Extrait fourni:
__________
©Tania Habjouqa
« d’où j’écris, tu me demandes d’où j’écris mort / à ce point ? j’écris de Gaza-Donzy octobre 23 »
Ecrit entre octobre et décembre 2023, ça va bien dans la pluie glacée ? est un livre inquiet, souvent désespéré.
Après flirt avec elle (2023) où le poète évoquait la guerre en Ukraine, ce dernier ouvrage non moins empathique avec les massacrés est hanté par la situation dramatique à Gaza.
Dans la forme souple et dynamique qui est la sienne – des paragraphes conçus comme des blocs de paroles/choses vues/confidences/échanges (sur la Déclaration des droits de l’homme et du citoyen de 1789 puis 1948 avec le philosophe ami Hadrien France-Lanord) commençant sans transition, parfois au milieu d’un propos dont nous ne pourrons qu’imaginer le début -, Dominique Fourcade s’interroge sur l’inconnaissable et la notion d’identité, souvent ravageuse, ou fausse, illusoire.
Le contexte géopolitique conduit la douloureuse inspiration, mais aussi la perspective de la mort individuelle, invitant à brasser et élucider, mais sans s’appesantir, les coordonnées d’une existence, comme celles du mal contemporain.
__________
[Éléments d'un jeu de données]
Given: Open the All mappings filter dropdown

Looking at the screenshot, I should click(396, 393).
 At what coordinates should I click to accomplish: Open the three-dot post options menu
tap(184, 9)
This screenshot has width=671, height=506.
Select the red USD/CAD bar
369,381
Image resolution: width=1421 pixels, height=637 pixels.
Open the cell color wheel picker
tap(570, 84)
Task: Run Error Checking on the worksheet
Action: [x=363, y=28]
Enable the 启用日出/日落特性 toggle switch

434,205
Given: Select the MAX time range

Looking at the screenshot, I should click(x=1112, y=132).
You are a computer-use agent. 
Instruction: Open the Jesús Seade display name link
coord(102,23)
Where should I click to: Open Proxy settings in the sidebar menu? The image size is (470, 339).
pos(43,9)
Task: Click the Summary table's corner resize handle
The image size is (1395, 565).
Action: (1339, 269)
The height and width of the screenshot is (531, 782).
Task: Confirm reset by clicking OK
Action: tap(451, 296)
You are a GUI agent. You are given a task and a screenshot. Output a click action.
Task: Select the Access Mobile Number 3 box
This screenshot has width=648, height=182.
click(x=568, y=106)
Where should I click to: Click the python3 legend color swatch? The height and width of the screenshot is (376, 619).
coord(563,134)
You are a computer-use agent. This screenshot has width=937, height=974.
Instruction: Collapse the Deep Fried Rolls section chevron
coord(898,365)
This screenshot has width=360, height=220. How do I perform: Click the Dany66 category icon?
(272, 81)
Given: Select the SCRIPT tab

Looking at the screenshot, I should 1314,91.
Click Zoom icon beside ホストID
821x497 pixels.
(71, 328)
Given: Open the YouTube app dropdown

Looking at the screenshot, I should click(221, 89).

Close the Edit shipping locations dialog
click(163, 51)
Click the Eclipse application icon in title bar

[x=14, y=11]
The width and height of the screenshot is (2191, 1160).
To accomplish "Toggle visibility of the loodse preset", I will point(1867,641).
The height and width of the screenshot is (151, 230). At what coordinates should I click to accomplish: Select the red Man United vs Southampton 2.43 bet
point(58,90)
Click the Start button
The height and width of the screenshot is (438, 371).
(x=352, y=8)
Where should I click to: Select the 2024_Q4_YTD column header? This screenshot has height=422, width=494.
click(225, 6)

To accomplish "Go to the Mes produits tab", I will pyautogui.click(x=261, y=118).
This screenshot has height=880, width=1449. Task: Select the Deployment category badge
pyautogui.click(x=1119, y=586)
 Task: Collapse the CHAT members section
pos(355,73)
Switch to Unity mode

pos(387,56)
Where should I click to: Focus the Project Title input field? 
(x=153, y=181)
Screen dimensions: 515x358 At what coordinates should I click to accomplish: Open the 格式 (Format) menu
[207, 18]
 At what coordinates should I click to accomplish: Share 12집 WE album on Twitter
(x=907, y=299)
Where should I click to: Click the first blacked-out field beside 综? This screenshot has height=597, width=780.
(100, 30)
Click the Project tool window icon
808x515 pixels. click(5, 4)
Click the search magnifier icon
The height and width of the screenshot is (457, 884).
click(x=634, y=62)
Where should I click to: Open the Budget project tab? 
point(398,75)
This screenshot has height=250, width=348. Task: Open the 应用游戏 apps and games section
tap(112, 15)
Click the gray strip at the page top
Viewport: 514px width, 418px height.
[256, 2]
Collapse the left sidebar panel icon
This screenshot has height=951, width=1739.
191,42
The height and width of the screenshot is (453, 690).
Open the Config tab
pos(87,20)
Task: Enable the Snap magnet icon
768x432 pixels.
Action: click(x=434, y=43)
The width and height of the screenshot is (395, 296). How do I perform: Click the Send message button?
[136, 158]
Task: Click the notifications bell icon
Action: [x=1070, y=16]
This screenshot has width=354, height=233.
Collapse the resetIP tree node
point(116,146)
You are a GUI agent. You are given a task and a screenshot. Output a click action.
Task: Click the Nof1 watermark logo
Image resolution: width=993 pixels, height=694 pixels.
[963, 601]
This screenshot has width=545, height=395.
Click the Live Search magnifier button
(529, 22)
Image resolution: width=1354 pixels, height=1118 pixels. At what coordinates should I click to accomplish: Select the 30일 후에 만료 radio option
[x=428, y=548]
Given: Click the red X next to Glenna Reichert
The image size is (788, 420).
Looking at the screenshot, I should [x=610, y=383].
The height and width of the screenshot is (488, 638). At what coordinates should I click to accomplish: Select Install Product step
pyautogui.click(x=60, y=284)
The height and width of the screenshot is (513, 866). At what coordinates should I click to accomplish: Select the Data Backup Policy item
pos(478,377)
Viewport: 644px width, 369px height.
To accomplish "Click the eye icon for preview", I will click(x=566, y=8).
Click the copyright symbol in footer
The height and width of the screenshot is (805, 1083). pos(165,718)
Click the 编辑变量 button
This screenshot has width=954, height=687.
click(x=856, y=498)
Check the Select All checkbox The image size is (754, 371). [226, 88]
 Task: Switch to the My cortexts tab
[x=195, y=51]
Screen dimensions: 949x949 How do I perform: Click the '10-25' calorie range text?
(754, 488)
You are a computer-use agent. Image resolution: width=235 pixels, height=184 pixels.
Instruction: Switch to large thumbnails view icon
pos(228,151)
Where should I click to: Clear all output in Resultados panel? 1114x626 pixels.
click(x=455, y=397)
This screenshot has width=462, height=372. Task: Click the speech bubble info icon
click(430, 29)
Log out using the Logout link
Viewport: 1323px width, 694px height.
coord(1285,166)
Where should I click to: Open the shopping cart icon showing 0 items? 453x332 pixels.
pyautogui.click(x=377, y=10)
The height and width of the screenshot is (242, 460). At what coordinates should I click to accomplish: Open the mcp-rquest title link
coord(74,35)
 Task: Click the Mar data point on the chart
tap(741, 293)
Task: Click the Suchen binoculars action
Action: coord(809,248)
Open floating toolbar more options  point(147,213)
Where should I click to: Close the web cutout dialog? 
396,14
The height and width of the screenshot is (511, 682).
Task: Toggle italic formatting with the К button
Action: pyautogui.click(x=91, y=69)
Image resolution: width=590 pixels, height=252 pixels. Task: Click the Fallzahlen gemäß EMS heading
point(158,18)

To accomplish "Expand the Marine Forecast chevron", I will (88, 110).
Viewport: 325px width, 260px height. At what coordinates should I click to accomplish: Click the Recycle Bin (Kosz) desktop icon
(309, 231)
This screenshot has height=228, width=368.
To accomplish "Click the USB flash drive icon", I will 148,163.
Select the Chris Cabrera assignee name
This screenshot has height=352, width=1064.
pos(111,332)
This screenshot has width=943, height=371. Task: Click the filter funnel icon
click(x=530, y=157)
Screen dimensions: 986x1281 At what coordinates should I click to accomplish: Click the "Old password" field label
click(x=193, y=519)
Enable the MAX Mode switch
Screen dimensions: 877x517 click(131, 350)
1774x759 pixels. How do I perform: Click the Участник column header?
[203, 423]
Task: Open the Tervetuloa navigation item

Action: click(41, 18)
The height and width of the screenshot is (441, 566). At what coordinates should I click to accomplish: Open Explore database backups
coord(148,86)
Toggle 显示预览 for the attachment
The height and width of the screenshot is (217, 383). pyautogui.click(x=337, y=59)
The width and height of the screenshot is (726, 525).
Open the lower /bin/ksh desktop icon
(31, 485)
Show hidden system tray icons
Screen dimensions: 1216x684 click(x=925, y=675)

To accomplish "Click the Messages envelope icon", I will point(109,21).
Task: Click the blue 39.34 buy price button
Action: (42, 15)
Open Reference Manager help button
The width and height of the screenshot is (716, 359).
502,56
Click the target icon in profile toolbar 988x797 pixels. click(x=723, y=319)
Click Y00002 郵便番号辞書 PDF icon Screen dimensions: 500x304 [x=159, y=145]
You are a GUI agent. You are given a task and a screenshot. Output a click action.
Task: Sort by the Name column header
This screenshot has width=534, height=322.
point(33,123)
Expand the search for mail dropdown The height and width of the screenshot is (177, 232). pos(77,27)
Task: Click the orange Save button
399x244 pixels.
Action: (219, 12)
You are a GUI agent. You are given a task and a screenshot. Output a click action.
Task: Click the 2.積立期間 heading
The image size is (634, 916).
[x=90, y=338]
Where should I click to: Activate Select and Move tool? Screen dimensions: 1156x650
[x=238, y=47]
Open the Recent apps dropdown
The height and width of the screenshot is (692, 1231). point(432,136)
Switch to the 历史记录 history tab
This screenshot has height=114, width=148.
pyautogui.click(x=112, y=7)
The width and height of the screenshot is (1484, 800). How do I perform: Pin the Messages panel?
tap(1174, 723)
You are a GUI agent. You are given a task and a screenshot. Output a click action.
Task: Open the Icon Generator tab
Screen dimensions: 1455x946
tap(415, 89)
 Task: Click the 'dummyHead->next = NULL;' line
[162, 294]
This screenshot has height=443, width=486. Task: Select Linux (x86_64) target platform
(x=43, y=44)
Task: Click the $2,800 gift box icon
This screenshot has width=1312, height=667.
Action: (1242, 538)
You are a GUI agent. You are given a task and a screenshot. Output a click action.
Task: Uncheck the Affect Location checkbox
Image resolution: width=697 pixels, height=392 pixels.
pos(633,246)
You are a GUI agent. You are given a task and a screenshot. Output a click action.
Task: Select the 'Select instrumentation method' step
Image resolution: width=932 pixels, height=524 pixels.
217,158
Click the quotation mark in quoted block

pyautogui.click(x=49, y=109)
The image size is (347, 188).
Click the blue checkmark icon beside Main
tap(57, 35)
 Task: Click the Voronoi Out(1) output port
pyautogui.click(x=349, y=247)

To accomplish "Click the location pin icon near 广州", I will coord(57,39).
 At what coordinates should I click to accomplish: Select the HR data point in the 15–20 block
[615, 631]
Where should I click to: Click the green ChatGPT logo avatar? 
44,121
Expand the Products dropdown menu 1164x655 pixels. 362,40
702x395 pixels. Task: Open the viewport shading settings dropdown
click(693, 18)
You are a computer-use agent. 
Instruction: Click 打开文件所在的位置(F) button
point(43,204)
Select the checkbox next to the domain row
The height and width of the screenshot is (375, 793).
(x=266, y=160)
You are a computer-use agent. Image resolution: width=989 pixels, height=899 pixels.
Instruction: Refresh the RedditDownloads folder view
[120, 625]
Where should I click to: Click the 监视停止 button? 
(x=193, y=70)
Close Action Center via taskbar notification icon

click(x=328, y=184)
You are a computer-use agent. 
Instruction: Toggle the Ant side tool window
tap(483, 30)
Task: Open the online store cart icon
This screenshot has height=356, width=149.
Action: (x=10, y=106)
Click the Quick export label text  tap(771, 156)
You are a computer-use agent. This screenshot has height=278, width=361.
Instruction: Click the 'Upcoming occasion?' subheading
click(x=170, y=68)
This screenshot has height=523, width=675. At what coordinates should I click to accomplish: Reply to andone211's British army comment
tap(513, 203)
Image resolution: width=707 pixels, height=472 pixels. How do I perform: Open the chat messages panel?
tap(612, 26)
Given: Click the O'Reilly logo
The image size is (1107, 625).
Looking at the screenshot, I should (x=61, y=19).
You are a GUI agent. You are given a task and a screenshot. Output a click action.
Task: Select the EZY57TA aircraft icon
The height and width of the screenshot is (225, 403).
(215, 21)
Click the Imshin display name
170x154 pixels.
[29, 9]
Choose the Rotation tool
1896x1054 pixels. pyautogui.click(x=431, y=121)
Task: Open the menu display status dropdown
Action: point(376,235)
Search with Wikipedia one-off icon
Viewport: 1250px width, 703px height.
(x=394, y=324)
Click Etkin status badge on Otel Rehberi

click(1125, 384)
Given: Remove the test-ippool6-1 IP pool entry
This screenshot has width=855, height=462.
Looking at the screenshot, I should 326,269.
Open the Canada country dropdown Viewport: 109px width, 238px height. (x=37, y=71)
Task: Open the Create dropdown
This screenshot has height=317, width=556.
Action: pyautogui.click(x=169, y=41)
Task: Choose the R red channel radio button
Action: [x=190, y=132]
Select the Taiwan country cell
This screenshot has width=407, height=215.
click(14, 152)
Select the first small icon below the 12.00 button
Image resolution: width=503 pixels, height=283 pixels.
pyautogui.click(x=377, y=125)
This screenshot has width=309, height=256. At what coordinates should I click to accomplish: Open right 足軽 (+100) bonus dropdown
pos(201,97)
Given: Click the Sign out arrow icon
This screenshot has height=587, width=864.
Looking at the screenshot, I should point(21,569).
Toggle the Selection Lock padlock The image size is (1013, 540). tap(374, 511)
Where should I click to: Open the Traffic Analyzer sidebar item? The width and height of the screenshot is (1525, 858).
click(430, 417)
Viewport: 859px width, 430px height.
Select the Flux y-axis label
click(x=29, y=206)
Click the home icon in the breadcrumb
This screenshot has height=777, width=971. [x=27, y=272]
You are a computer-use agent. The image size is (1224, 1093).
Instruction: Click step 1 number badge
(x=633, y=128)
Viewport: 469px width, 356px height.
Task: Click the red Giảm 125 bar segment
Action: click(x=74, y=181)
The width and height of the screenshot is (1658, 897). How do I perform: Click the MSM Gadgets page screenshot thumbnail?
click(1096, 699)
__________
Consignes:
A) D'après le texte sur le livre de Dominique Fourcade, de quoi sont faits les paragraphes-blocs ? Citez-les tous.
B) Répondez à ces questions sur le texte sur le livre de Dominique Fourcade :
(i) Quelle guerre le poète évoquait-il dans flirt avec elle ?
(ii) Pendant quelle période ça va bien dans la pluie glacée ? a-t-il été écrit ?
(iii) Comment s'appelle le philosophe ami avec qui ont lieu les échanges sur la Déclaration des droits de l'homme et du citoyen ?
C) Prolongez le texte sur le livre de Dominique Fourcade à partir de sa dernière phrase.

Les réponses:
A) Des paroles, des choses vues, des confidences et des échanges.

B)
(i) La guerre en Ukraine.
(ii) Entre octobre et décembre 2023.
(iii) Hadrien France-Lanord.

C)
Le néant nous frappe encore, la fameuse phrase de Kafka sur les nécessités de l’écriture, rappelée ici, semblant plus que jamais actuelle : faire un bond hors du rang des meurtriers.
Il y a la guerre – espèce en voie d’expansion -, mais, heureusement, il y a encore le sexe, les visions, l’archéopoétique : « ma mère / à la vulve d’argent / miel de sycomore / je lapais »
Il y a du talk over chez Fourcade, un écrivain de pas moins de quarante ans d’âge (Le ciel pas d’angle date chez P.O.L de 1983) peut se le permettre – la tourbe, ce matériau si pauvre, si riche, ou simplement la matière de la réalité, ne fait-elle pas aujourd’hui la fortune de l’Ecosse ?
« les mots je ne me blottis pas contre eux, ni eux ne se blottissent contre moi, notre relation amoureuse est d’un autre ordre. relève de l’électricité »
Chez Fourcade, la noix – gaulée depuis l’enfance – a la valeur de l’amandier chez Mahmoud Darwich, celui d’un territoire essentiellement intime, aimé/perdu, désiré.
L’écrivain lit (Triste tigre, de Neige Sinno, Emily Dickinson, Marina Tsvetaïeva), rend compte d’expositions : au sous-sol de l’Institut du Monde Arabe, la décevante Ce que la Palestine apporte au monde, fors les œuvres javelines de Tanya Habjouqa ; dans les parties nobles de l’IMA la très réussie Les valises de Jean Genet (commissariat Albert Dichy).
Les tragiques, d’Agrippa d’Aubigné, est un livre immense sur la haine fratricide entre catholiques et protestants (contexte de la Saint-Barthélémy et autres carnages religieux).
Titre des quatre parties (modèle exportable) : Feux / Fers / Vengeances / Jugement.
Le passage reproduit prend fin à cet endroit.